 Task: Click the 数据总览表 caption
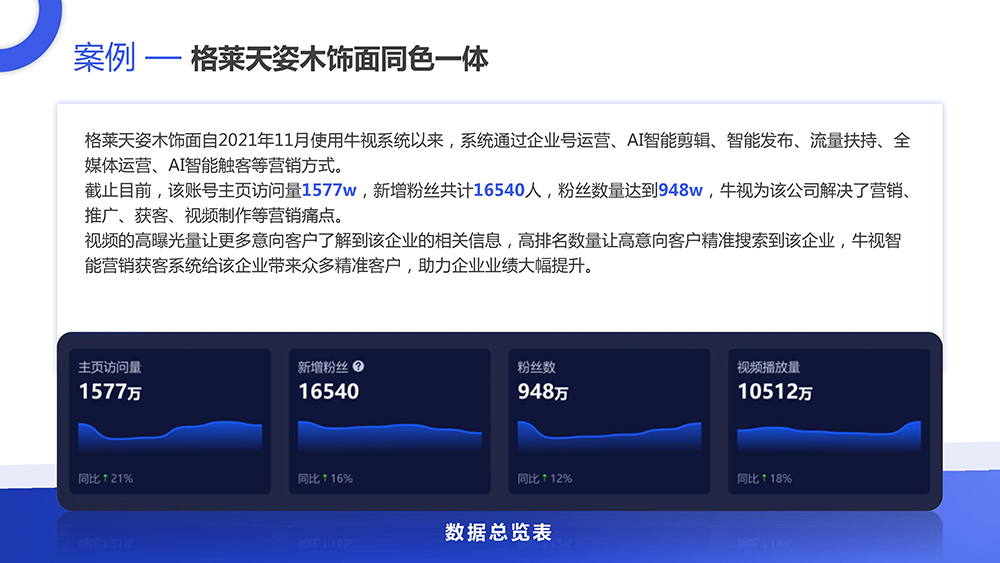498,532
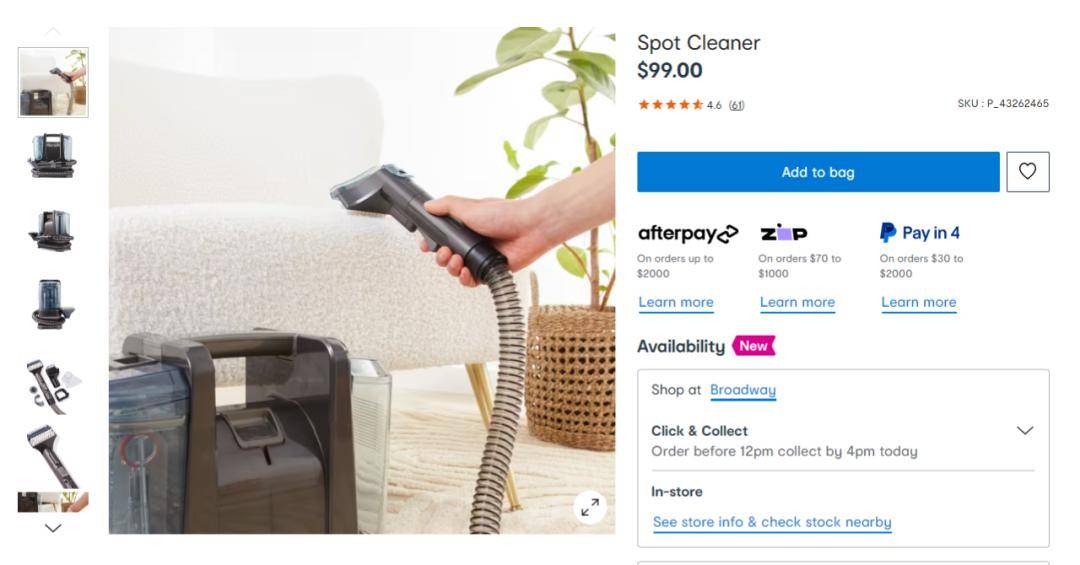Select thumbnail showing brush nozzle tool
1080x565 pixels.
tap(53, 456)
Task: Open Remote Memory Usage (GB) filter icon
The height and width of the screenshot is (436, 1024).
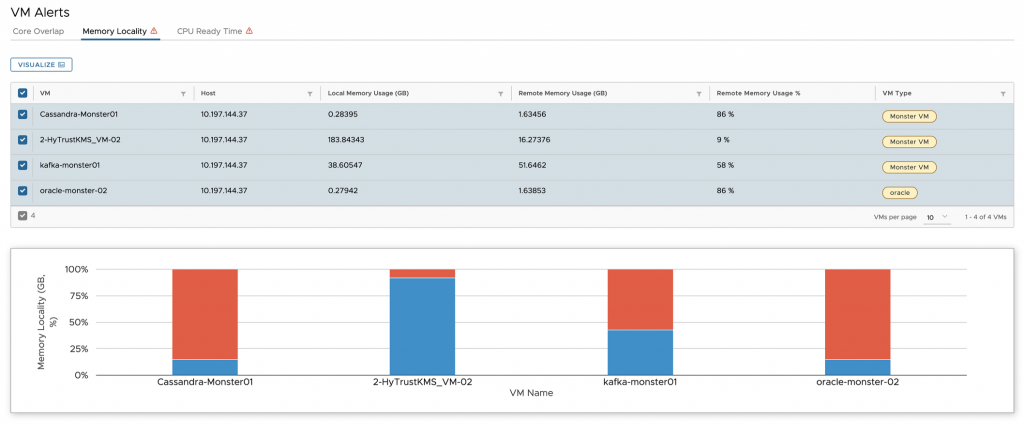Action: [699, 93]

━━━━━━

▶ _Task_: All entries need to be duplicated exactly, apart from the images.

▶ _Result for this exercise_:
 Task: Click the 数据总览表 caption
498,532
Select thumbnail showing brush nozzle tool
1080x565 pixels.
tap(53, 456)
Task: Open Remote Memory Usage (GB) filter icon
The height and width of the screenshot is (436, 1024).
Action: [699, 93]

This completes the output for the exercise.